Un Maghreb à 25, est-ce possible? Non, non, ce n´est pas une plaisanterie. En 1989, à Marrakech, le leader de la Djamahiria libyenne avait souhaité que l´Union du Maghreb arabe (UMA) soit ouverte aux autres pays arabes ou africains, et cette disposition figurerait bien dans les statuts, et c´est la raison pour laquelle l´Egypte y avait déposé sa demande d´adhésion au début des années 90, quand l´UMA était encore attractive, la patrie des Pharaons se sentant isolée par rapport aux pays du conseil de coopération du Golfe d´un côté et l´UMA de l´autre. Elle était prise en sandwich entre les deux. Depuis lors, l´UMA sert plutôt d´épouvantail aux moineaux et n´arrive plus à réunir ses propres membres fondateurs. Mais disons-le tout de go, il y a longtemps que l´UMA ne fait plus illusion. Donc une UMA à 25, ce n´était qu´une boutade, du moment qu´on n´arrive pas à rouler avec un maghreb à 5, voire même à 3 (Algérie, Tunisie, Maroc).

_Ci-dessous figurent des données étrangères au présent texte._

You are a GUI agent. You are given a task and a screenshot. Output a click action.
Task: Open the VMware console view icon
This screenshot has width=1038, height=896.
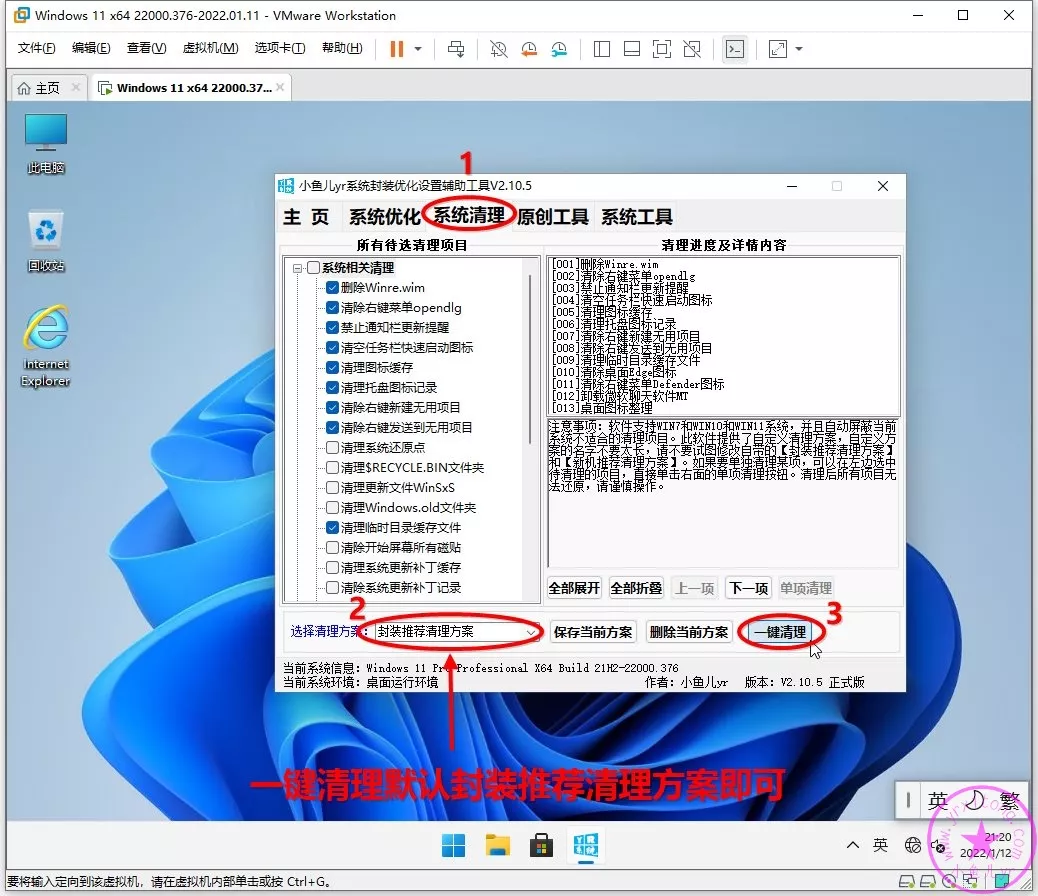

Pourtant, ces derniers jours, on aurait pu croire qu´existe une timide amorce de coopération. L´Algérie qui livre 5 islamistes au royaume chérifien. Le ministre mauritanien des Finances qui se rend à Alger. Kadhafi qui tente une médiation entre Bouteflika et Hosni Moubarak. Il n´en est rien. On est bien en face d´un Maghreb virtuel. Ce n´est ni le Maghreb des coeurs, ni celui des affaires, ni celui des peuples, ni celui de la géographie. C´est juste le Maghreb de la raison d´Etat, très froidement. A la veille du Sommet arabe d´Alger, il y eut bien quelques réunions des hommes d´affaires des deux pays (Algérie et Maroc) sous l´égide des chambres de commerce et d´industrie.
Des universitaires ont également tenté quelques rapprochements, et puis la venue à Alger de tous les chefs d´Etat maghrébins, faisant que le sommet arabe ne soit pas un échec, la boucle est bouclée.
Ensuite, silence radio. La visite que devait effectuer le chef du gouvernement Ouyahia à Rabat, à l´invitation de son homologue marocain, a été annulée sine die , sans aucune explication. Un froid diplomatique, à un tel niveau, ne peut passer inaperçu. Puis il y eut une campagne médiatique d´une rare virulence, comme s´il ne restait plus qu´à faire parler les canons, les avions de chasse et la DCA. Heureusement, on en était resté aux écrits.
Le ministre d´Etat Abdelaziz Belkhadem a bien résumé le climat exécrable entre les deux pays en affirmant que l´Algérie ne nourrit aucune animosité à l´égard du Maroc. On sait bien ce que cela veut dire en langage diplomatique. Heureusement du reste, pourrait-on faire remarquer, que le royaume chérifien non plus ne nourrit aucune animosité à l´égard de l´Algérie.
La réciprocité, ainsi basée sur un jeu de miroir et de symétrie diplomatique, se mesure à l´aune de cette histoire de visas rétablis et de frontières demeurées hermétiques. Le dernier épisode de cette odyssée homérique qui consiste à choisir la meilleure manière de se tourner le dos pour ne pas se parler, vient d´être franchi par le coup d´Etat en Mauritanie contre Mouaouya Ould Sid-Ahmed Taya, l´Algérie n´ayant pas officiellement réagi à cet événement, sauf dans le cadre de l´Union africaine, dont elle est membre. Pour le reste, c´est le stand-by. C´est presque une manière de signifier que le problème ne concerne pas notre pays.
On va peut-être demander à la géographie pourquoi elle fait cohabiter des peuples qui par ailleurs ont la même histoire? sinon les mêmes ancêtres.
Ce serait la meilleure manière d´incriminer la géographie dans un procès qui ne la concerne pas. Les montagnes, les dunes et les plaines ne peuvent pas payer pour les idées à courte vue des hommes.